Una fachada impecable. Una vida construida sobre arena.

Porque en su interior… la realidad era muy diferente.

Milagro no amaba a Daniel. Lo respetaba, sí; admiraba su fortaleza y su protección, una gratitud que era sincera. Pero su corazón no se aceleraba por él, no respondía a sus atenciones. Cada caricia, cada gesto romántico, se sentía como una obligación silenciosa, algo que debía pagar por la seguridad y el cuidado que él le había ofrecido.

Y a pesar de todo… la imagen de Ángel persistía, una sombra ineludible.

Él había cortado la comunicación al apagar su teléfono.

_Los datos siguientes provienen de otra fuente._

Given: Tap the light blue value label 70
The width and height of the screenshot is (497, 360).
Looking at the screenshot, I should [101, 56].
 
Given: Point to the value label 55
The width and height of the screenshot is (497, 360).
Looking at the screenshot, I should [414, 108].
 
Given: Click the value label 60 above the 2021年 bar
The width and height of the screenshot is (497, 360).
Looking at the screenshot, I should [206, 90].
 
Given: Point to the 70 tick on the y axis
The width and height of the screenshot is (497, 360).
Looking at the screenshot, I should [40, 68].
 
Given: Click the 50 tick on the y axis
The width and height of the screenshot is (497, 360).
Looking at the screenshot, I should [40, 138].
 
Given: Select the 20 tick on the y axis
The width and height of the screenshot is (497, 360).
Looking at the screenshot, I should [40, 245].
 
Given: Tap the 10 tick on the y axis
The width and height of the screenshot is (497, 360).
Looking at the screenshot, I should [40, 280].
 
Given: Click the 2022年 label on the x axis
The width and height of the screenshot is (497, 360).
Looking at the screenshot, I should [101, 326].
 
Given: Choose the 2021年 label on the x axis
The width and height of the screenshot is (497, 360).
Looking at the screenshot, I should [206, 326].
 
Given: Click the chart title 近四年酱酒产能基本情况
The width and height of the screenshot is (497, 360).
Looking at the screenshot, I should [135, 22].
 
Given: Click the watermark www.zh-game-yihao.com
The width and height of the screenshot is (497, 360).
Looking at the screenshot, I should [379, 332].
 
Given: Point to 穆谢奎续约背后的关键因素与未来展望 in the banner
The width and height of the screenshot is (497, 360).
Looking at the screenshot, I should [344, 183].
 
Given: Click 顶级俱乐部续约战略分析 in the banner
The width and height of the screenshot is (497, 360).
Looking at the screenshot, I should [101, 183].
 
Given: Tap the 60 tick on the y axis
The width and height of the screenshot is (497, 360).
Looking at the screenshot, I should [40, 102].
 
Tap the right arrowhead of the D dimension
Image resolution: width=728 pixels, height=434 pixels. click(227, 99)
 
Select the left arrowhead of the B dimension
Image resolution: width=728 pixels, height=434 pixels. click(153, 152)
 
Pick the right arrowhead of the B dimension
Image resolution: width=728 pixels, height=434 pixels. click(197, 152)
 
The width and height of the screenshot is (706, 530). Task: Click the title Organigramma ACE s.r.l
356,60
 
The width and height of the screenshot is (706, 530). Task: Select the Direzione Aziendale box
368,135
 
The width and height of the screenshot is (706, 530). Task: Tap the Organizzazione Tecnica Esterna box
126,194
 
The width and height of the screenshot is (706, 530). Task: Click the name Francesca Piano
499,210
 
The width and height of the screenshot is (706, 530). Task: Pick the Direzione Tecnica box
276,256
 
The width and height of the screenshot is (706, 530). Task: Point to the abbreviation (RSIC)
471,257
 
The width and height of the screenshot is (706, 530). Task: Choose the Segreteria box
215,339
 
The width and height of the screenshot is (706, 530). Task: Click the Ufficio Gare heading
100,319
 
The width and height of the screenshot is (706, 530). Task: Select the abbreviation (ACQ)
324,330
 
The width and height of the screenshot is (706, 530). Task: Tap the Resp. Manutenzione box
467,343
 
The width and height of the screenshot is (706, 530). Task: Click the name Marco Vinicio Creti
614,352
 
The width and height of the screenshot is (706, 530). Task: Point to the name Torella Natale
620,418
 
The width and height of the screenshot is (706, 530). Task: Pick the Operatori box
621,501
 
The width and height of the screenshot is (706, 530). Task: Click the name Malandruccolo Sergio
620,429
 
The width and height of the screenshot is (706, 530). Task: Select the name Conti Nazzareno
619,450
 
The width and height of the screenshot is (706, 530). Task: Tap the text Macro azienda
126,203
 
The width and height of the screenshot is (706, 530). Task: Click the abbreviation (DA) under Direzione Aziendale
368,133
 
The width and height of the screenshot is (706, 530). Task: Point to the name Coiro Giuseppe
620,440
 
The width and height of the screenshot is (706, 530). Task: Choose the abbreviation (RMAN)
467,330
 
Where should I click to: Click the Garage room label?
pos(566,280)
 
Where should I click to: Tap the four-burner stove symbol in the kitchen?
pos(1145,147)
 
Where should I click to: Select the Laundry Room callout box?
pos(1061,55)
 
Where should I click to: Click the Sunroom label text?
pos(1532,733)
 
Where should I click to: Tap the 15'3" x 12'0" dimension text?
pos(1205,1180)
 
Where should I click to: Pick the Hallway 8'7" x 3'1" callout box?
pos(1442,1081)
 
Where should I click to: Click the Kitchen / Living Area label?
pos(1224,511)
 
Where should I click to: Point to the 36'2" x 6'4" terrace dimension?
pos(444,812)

Pero no podía apagar la corriente subterránea de sus sentimientos. Desde el día de su partida, Milagro había llorado en silencio cada noche. Lloraba por una ausencia que no lograba articular, por un apego que se negaba a reconocer. ¿Era amor? ¿La inexplicable conexión de su loba? ¿Un capricho del destino? No lo sabía. Solo que una parte de ella se había fragmentado el día que él desapareció.

Muchas de las chicas de la manada, resentidas por su nuevo estatus de "novia del Alfa", la observaban con miradas llenas de desprecio y susurros cargados de malicia. Intentaban hacerla sentir ajena, una intrusa. Pero Milagro, ya sin fuerzas para confrontaciones, las ignoraba. Su energía estaba agotada.

Vivía en un mundo de apariencias: sonrisas que no nacían del alma, besos en la mejilla que no despertaban nada. Todo porque sentía que había perdido algo irrecuperable… o a alguien fundamental.

Y en medio de ese vacío palpable, su único anhelo era una señal.

Un mensaje. Una mirada. Un regreso.

Pero Ángel no volvía.

Y Milagro… comenzaba a ceder a la angustia de preguntarse si lo haría alguna vez.

Aquel día, Milagro llegó tarde al instituto. Había perdido la primera clase debido a la insistencia de su madre en un "desayuno completo", algo que aceptó a regañadientes, aunque en el fondo apreciaba el amor materno. Sin embargo, aquel pequeño retraso marcó el comienzo de un día distinto.